Rewrite the lines of the entries below as a numbered list, skipping blank lines and leaving out the pictures.

-- Begin STORED DATA --

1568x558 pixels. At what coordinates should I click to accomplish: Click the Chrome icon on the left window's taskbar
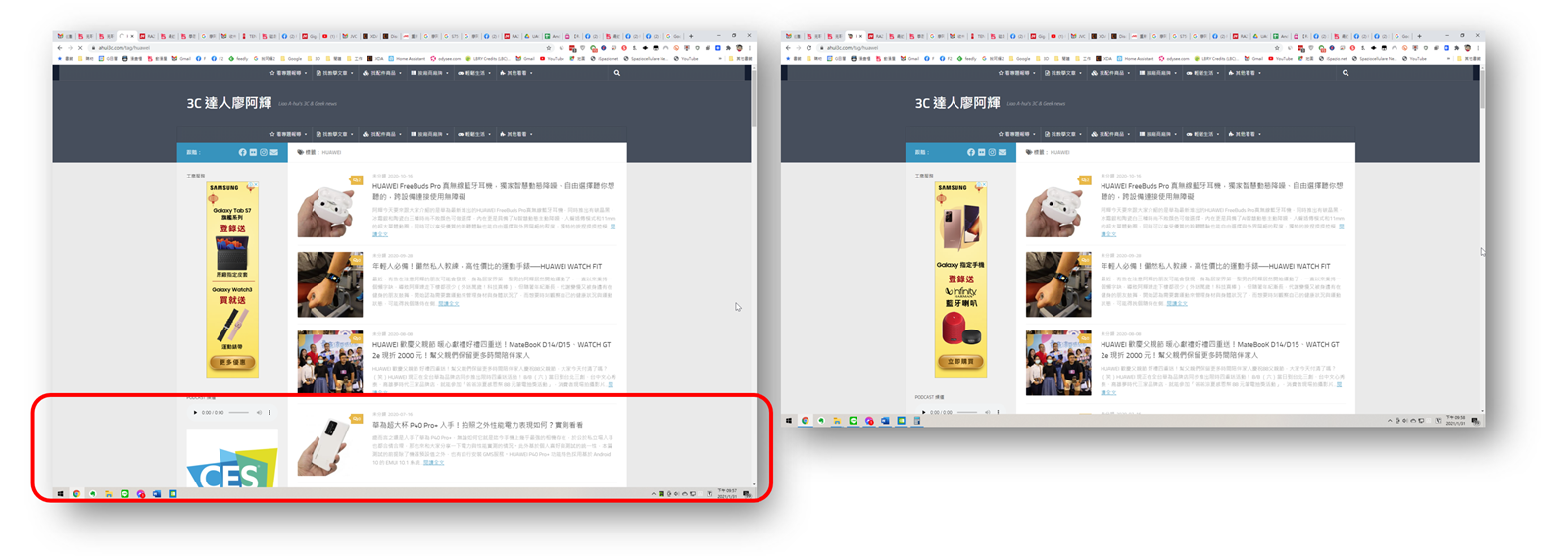[76, 494]
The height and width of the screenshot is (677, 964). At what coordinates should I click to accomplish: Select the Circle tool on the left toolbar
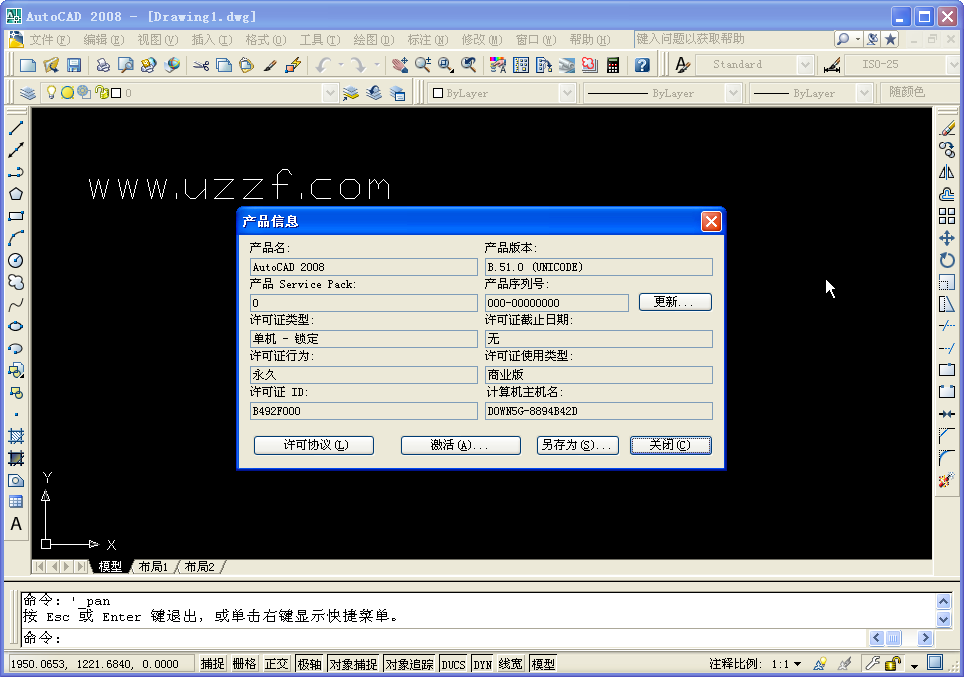[17, 261]
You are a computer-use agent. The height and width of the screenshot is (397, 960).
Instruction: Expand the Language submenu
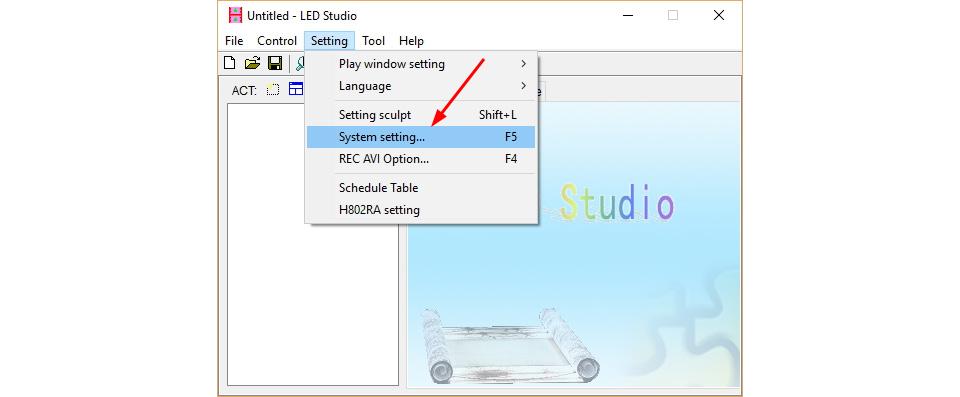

-- End STORED DATA --

### [COMPLETE ANSWER]
1. 1568x558 pixels. At what coordinates should I click to accomplish: Click the Chrome icon on the left window's taskbar
2. [76, 494]
3. The height and width of the screenshot is (677, 964). At what coordinates should I click to accomplish: Select the Circle tool on the left toolbar
4. [17, 261]
5. You are a computer-use agent. The height and width of the screenshot is (397, 960).
6. Instruction: Expand the Language submenu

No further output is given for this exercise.